- **Brief**
Answer these from the notes on David Byrne's book:
(a) From which century are most of the Bibles the writer collects?
(b) Who traveled to Iceland to oversee the book's production?
(c) What color is the bellyband around the cover?

- **Page text**
☆ ☆ ☆ ☆ ☆

Notes From Dave Eggers:
The Fun in Holding David Byrne's Book

One of the first times I visited the Oddi Printing plant outside of Reykjavik — it's actually, technically, within Reykjavik, but it's a few miles from the city center — I remember noticing how many very different things Oddi printed. On the factory floor were as-yet-unbound pages from novels, calendars, magazines, coupons, yearbooks, maps — pretty much everything that would need printing in a small country. Or a large country. I'm not sure why I said small country in the first place. I am sorry for that. I do not mean to diminish Iceland for its size. Which is small.

And they printed Bibles. I have a thing for Bibles. For the most part, my Bible-collecting is limited to 19th-century models, but I like them all, especially when their publishers include etchings, paintings, colored type and maps. And I love the faux leather covers so common with Bibles printed in the last 40 or 50 years. I remember asking Bjossi, our point-man at Oddi, if the cost of covering a book with that faux leather was prohibitively expensive, and was surprised to hear it was actually very affordable. In the back of my mind I hoped we could, at some point, be able to use the material ourselves.

But I never thought it would come so soon, and with David Byrne.

Elsewhere on the site we've talked about The New Sins (Los Pecados Nuevos), David Byrne's book, due out very soon. When we first announced our partnership with Byrne, we were in the middle of designing the book, and we subsequently sent it to press, under the supervision of Danielle, who works with Byrne at Todo Mundo.

Well, we have seen the first copies of the book, and we're overwhelmed. Thanks entirely to Danielle's attention — she traveled to Iceland to oversee production — and to everyone at Oddi Printing, the book is just gorgeous. It really looks like a mini-Bible, which was the hope, but good lord, when you get a book back from the printer and it looks this good, you just want to jump around for a while. Byrne's 80 or so photographs look perfect, and the cover looks perfect, and there is, around the cover, what's called a "bellyband" — a thin, removeable band, this one in gold, that includes the book's author, price and bar code. Even the bellyband looks great.

☆ ☆ ☆ ☆ ☆

- **Supplied data**
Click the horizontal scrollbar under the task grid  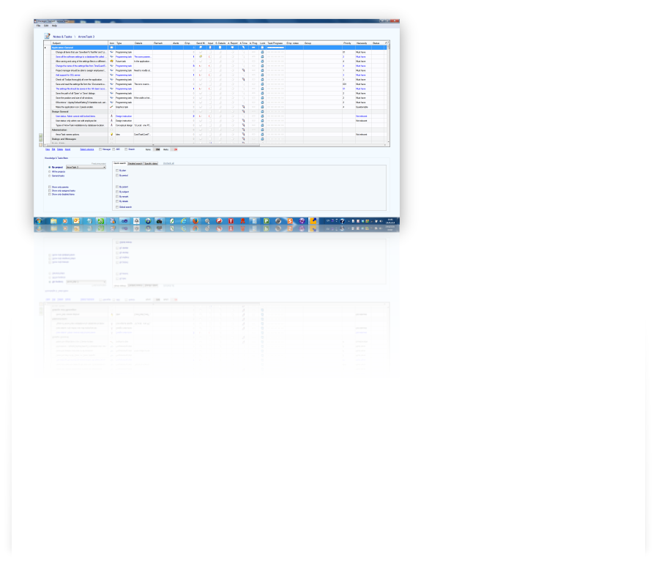[x=220, y=145]
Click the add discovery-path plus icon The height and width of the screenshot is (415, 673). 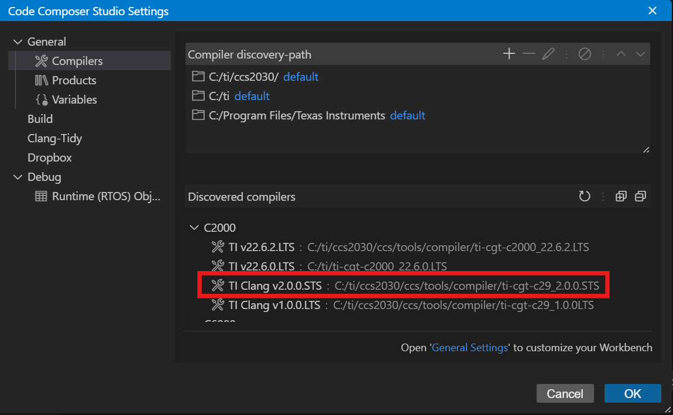pyautogui.click(x=509, y=54)
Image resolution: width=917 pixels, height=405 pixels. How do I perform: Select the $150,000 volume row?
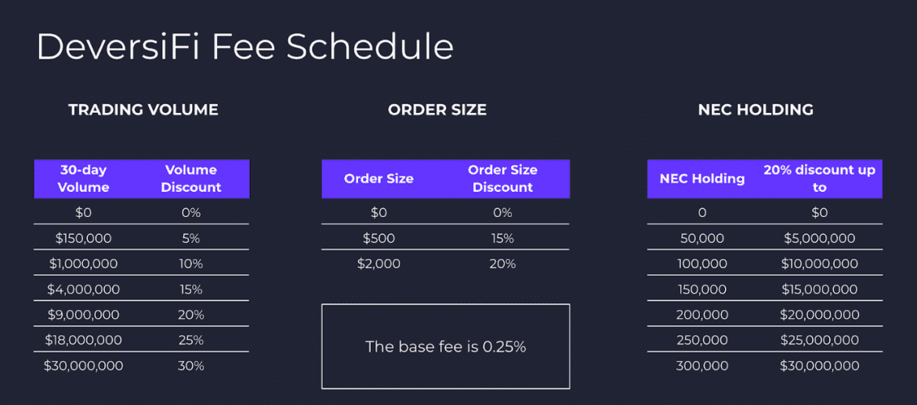pyautogui.click(x=142, y=238)
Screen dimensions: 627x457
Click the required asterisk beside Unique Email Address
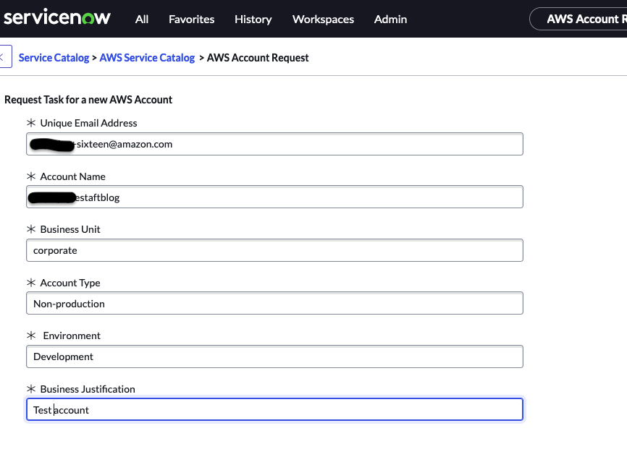pyautogui.click(x=32, y=122)
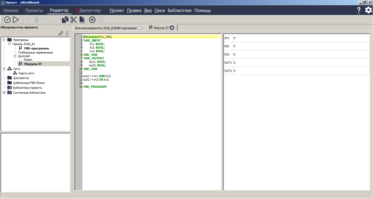Toggle expand/collapse all arrows in explorer
The height and width of the screenshot is (199, 373).
[67, 33]
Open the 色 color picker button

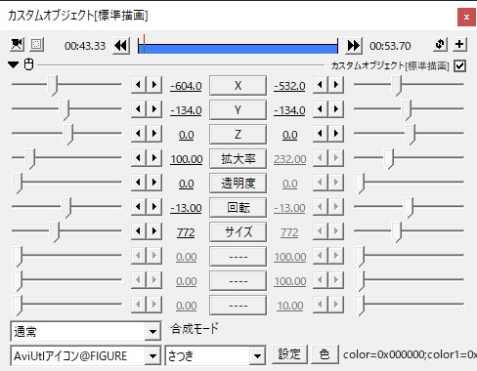(x=325, y=354)

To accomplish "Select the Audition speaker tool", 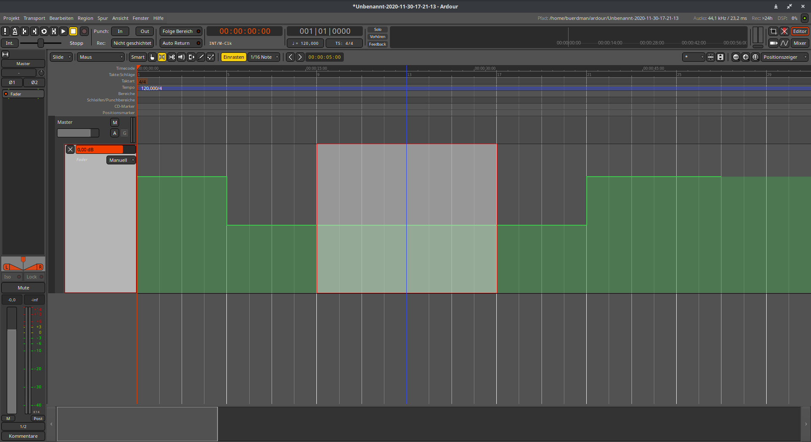I will pyautogui.click(x=182, y=57).
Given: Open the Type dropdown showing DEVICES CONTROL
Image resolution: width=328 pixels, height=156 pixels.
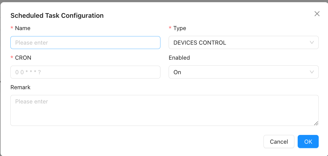Looking at the screenshot, I should click(x=241, y=43).
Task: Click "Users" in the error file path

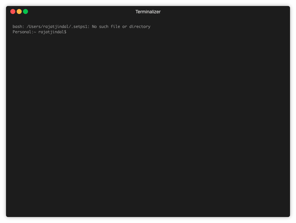Action: coord(35,27)
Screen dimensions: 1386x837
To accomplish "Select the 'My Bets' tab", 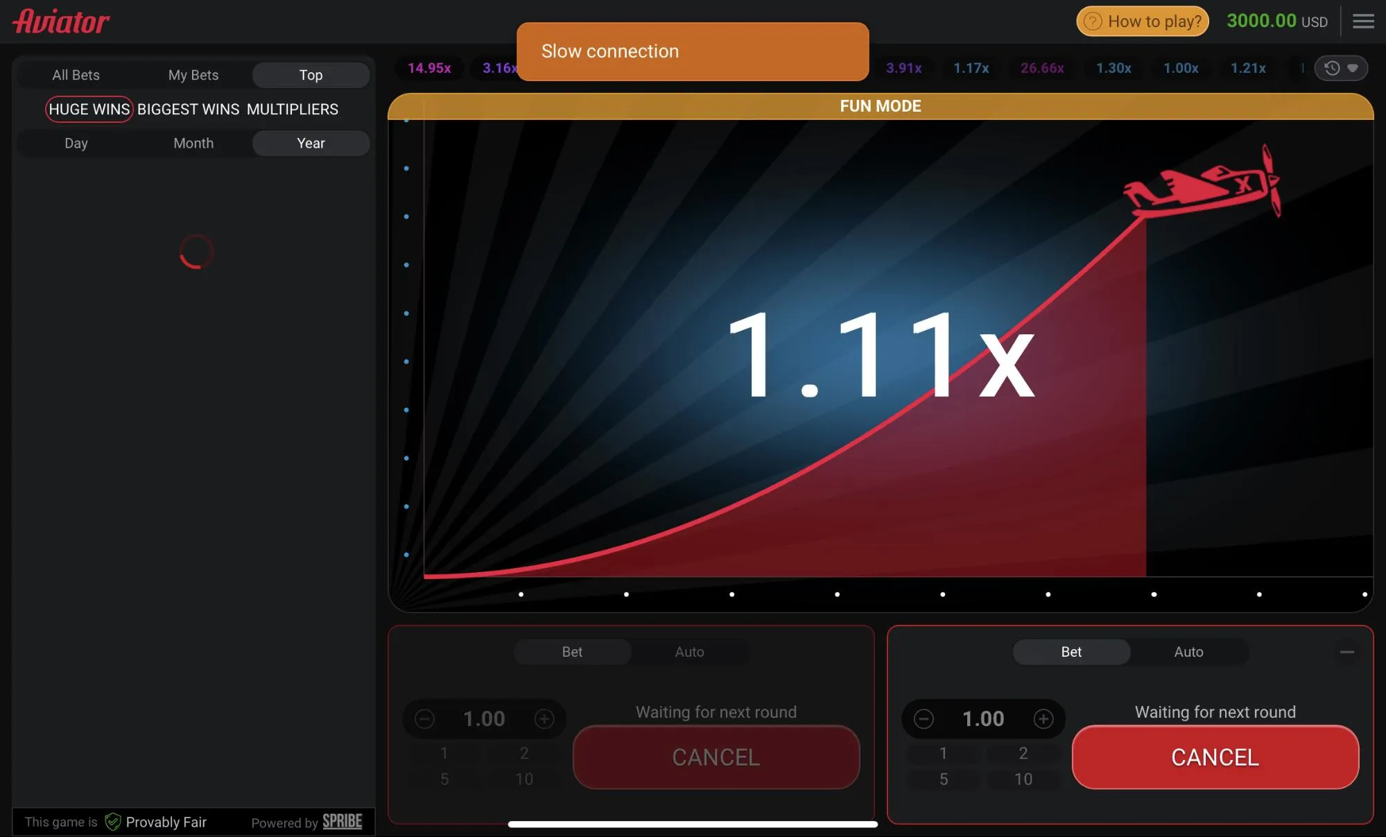I will (193, 74).
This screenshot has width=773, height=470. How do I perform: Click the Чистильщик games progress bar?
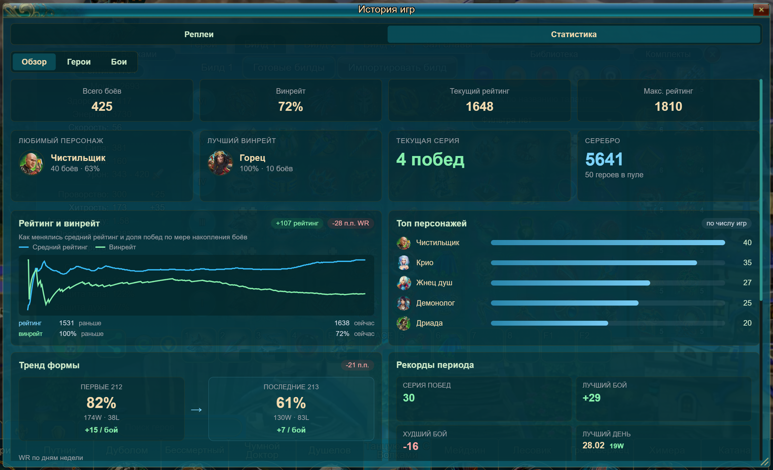[608, 243]
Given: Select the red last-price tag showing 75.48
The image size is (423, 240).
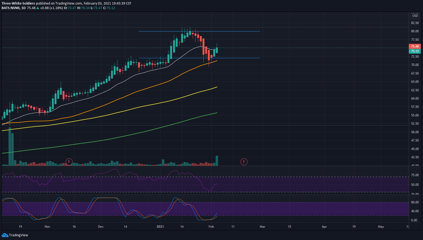Looking at the screenshot, I should tap(415, 46).
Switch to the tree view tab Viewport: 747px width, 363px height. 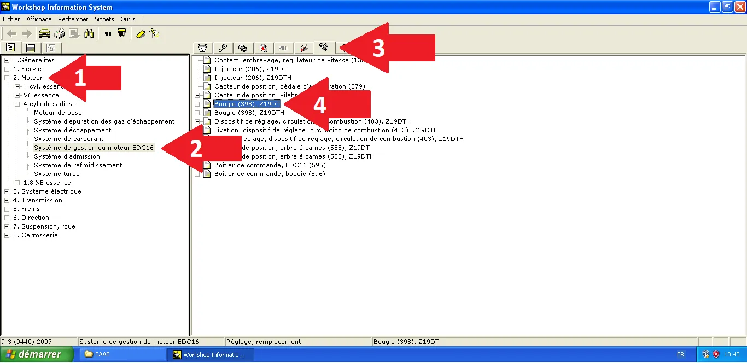pos(10,48)
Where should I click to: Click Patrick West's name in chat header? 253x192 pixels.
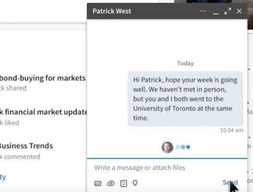pyautogui.click(x=112, y=11)
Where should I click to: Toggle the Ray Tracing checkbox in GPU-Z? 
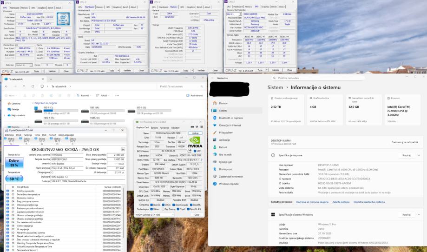(x=162, y=209)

☆ ☆ ☆ ☆ ☆

- **Exercise answer**
(a) The 19th century
(b) Danielle
(c) Gold